Generate text captions for images from their CLIP embeddings.  Includes PyTorch model code and example training script.


## Example Predictions

Example captions were computed with the pretrained model mentioned below.

"A man riding a wave on top of a surfboard."

![A surfer riding a wave](http://farm6.staticflickr.com/5028/5654757697_bcdd8088da_z.jpg)

"A baseball player swinging a bat on top of a field."

![Baseball player](http://farm4.staticflickr.com/3202/2697603492_fbb44f6d2d_z.jpg)

"A dog running across a field with a frisbee."

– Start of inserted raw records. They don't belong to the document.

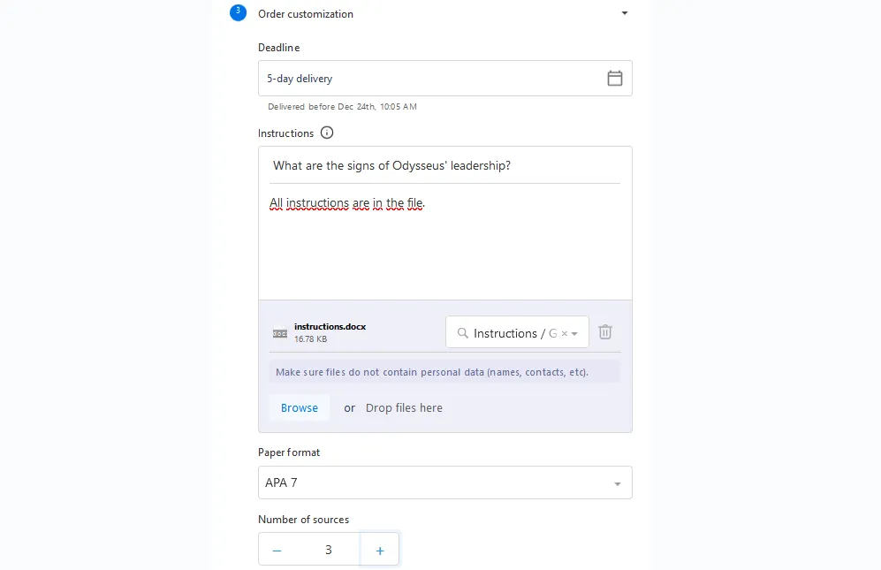The image size is (881, 570).
Task: Click the All instructions text area
Action: tap(445, 242)
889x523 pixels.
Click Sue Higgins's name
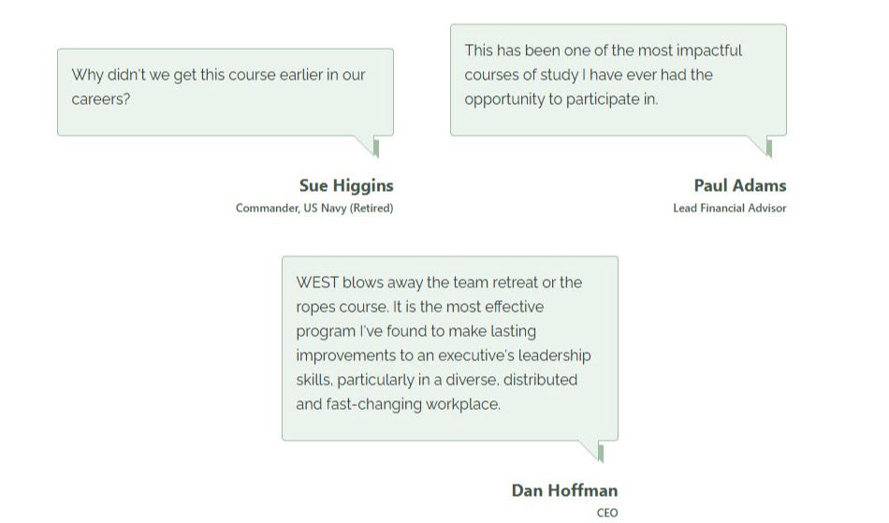point(346,186)
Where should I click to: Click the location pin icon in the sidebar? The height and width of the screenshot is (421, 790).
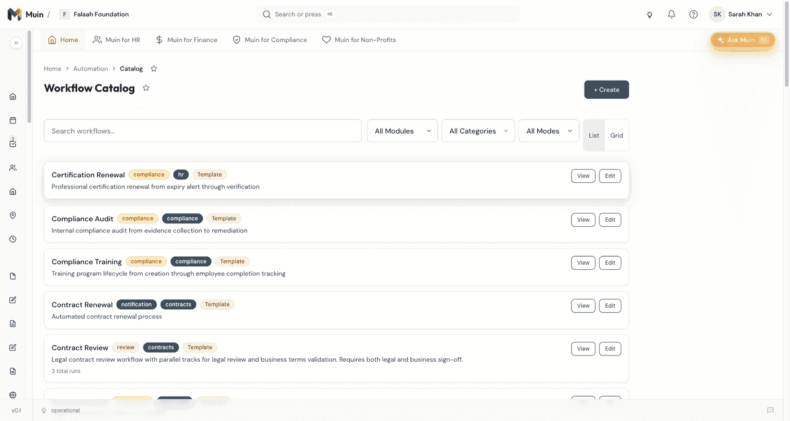(12, 215)
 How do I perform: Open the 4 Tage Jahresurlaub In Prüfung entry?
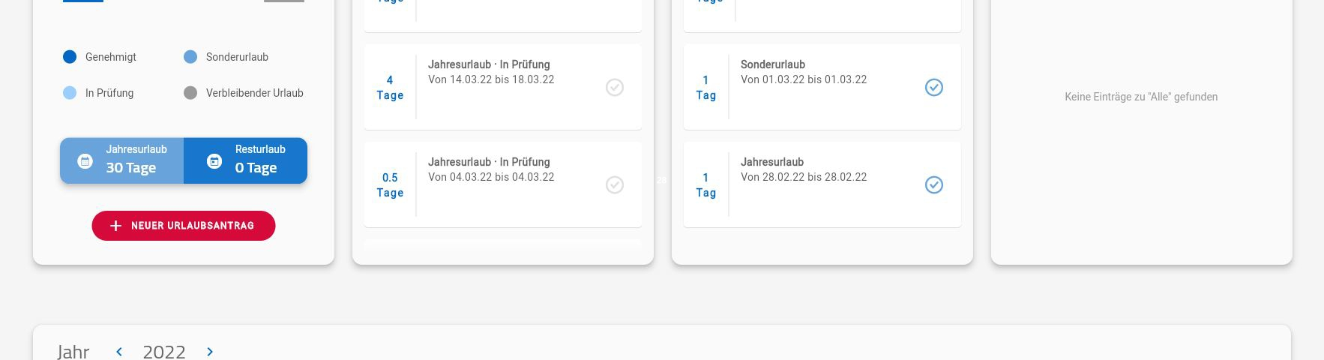click(503, 87)
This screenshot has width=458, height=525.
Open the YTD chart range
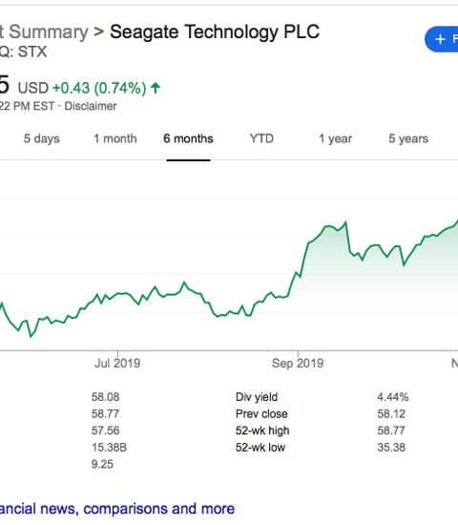point(261,138)
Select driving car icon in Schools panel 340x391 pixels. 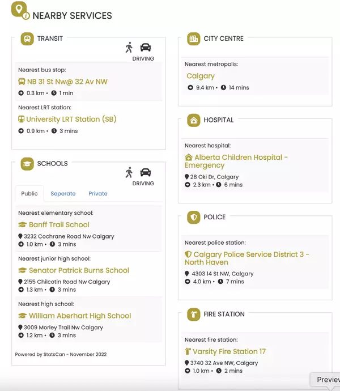[146, 172]
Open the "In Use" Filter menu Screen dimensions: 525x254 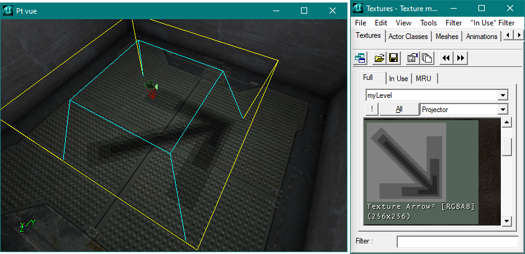click(492, 23)
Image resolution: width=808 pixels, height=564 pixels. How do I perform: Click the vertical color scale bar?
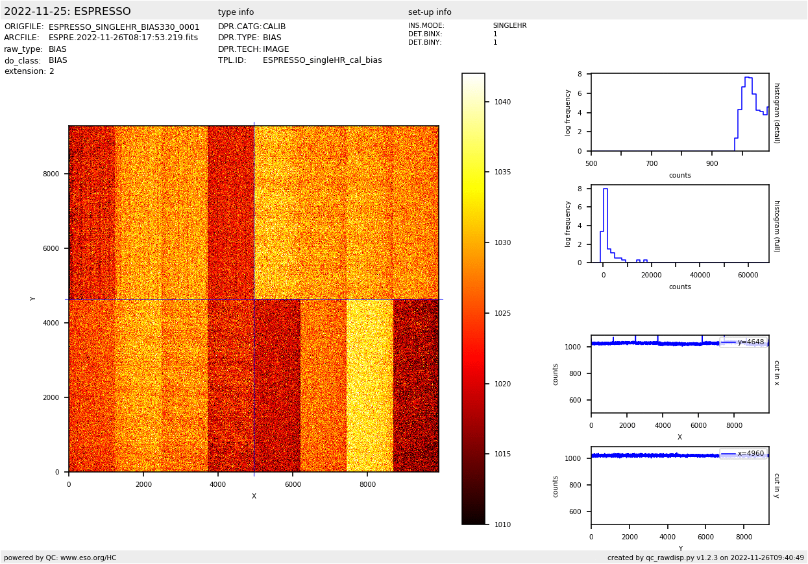[x=473, y=299]
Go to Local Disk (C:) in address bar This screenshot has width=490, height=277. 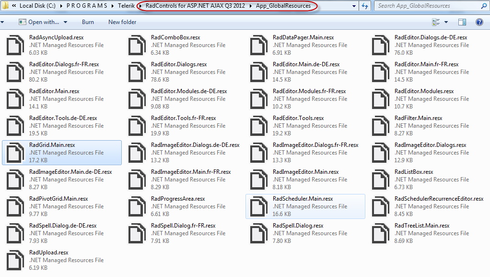click(x=37, y=6)
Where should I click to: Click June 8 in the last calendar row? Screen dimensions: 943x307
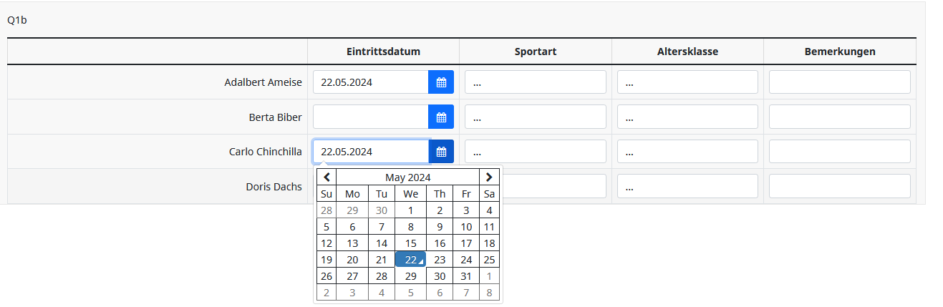tap(489, 293)
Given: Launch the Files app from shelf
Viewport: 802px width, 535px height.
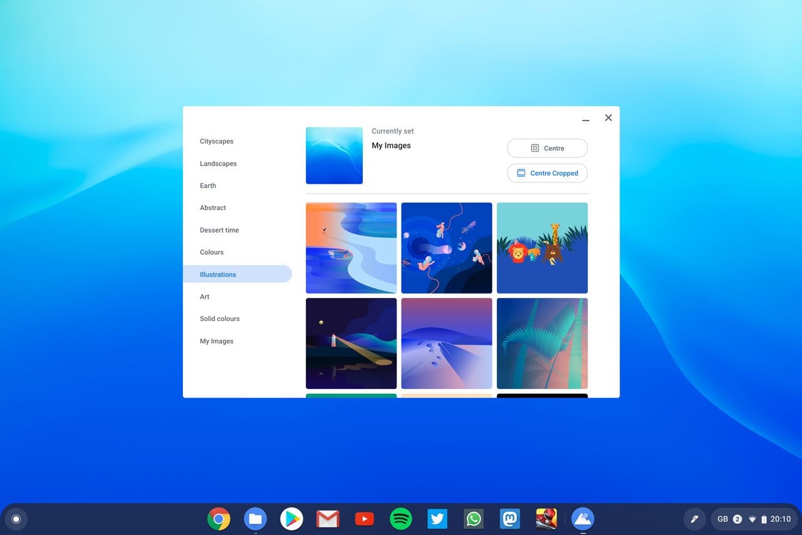Looking at the screenshot, I should (x=255, y=519).
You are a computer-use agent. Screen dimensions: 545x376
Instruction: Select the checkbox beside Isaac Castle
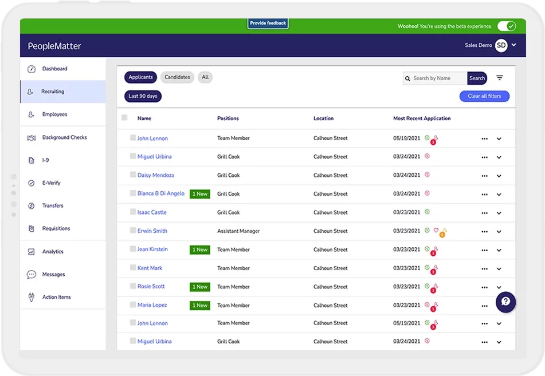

![Dog with frisbee](http://farm3.staticflickr.com/2544/3715539092_f070a36b22_z.jpg)


## Installation

Install for easier access to the following objects/classes:
* `clip_text_decoder.datasets.ClipCocoCaptionsDataset`
* `clip_text_decoder.models.ClipDecoder`
* `clip_text_decoder.models.ClipDecoderInferenceModel`
* `clip_text_decoder.tokenizer.Tokenizer`

The `train.py` script will not be available in the installed package, since it's located in the root directory.  To train new models, either clone this repository or recreate `train.py` locally.

Using `pip`:
```bash
pip install clip-text-decoder
```

From source:
```bash
git clone https://github.com/fkodom/clip-text-decoder.git
cd clip-text-decoder
pip install .
```

**NOTE:** You'll also need to install `openai/CLIP` to encode images with CLIP.  This is also required by `ClipCocoCaptionsDataset` to build the captions dataset the first time (cached for subsequent calls).

```bash
pip install "clip @ git+https://github.com/openai/CLIP.git"
```

For technical reasons, the CLIP dependency can't be included in the PyPI package, since it's not an officially published package.


## Training

[![Open In Colab](https://colab.research.google.com/assets/colab-badge.svg)](https://colab.research.google.com/drive/13MJsNlff1Ew5_rJHWtpkYamVg30oyRTO?usp=sharing)

Launch your own training session using the provided script (`train.py`):
```bash
python train.py --max-epochs 5
```

Training CLI arguments, along with their default values:
```bash
--max-epochs 5  # (int)
--num-layers 6  # (int)
--dim-feedforward 256  # (int)
--precision 16  # (16 or 32)
--seed 0  # (int)
```


## Inference

The training script will produce a `model.zip` archive, containing the `Tokenizer` and trained model parameters.  To perform inference with it:
```python
import clip
from PIL import Image
import torch

from clip_text_decoder.model import ClipDecoderInferenceModel

device = "cuda" if torch.cuda.is_available() else "cpu"
model = ClipDecoderInferenceModel.load("path/to/model.zip").to(device)
clip_model, clip_preprocessor = clip.load("ViT-B/32", device=device, jit=False)

# Create a blank dummy image
dummy_image = Image.new("RGB", (224, 224))
preprocessed = clip_preprocessor(dummy_image).to(device)
# Add a batch dimension using '.unsqueeze(0)'
encoded = clip_model.encode_image(preprocessed.unsqueeze(0))
text = model(encoded)

print(text)
# Probably some nonsense, because we used a dummy image.
```


## Pretrained Models

A pretrained CLIP decoder is hosted in my Google Drive, and can easily be downloaded by:

```python
from clip_text_decoder.model import ClipDecoderInferenceModel

model = ClipDecoderInferenceModel.download_pretrained()
```

To cache the pretrained model locally, so that it's not re-downloaded each time:
```python
model = ClipDecoderInferenceModel.download_pretrained("/path/to/model.zip")
```


## Shortcomings

* Only works well with COCO-style images.  If you go outside the distribution of COCO objects, you'll get nonsense text captions.
* Relatively short training time.  Even within the COCO domain, you'll occasionally see incorrect captions.  Quite a few captions will have bad grammar, repetitive descriptors, etc.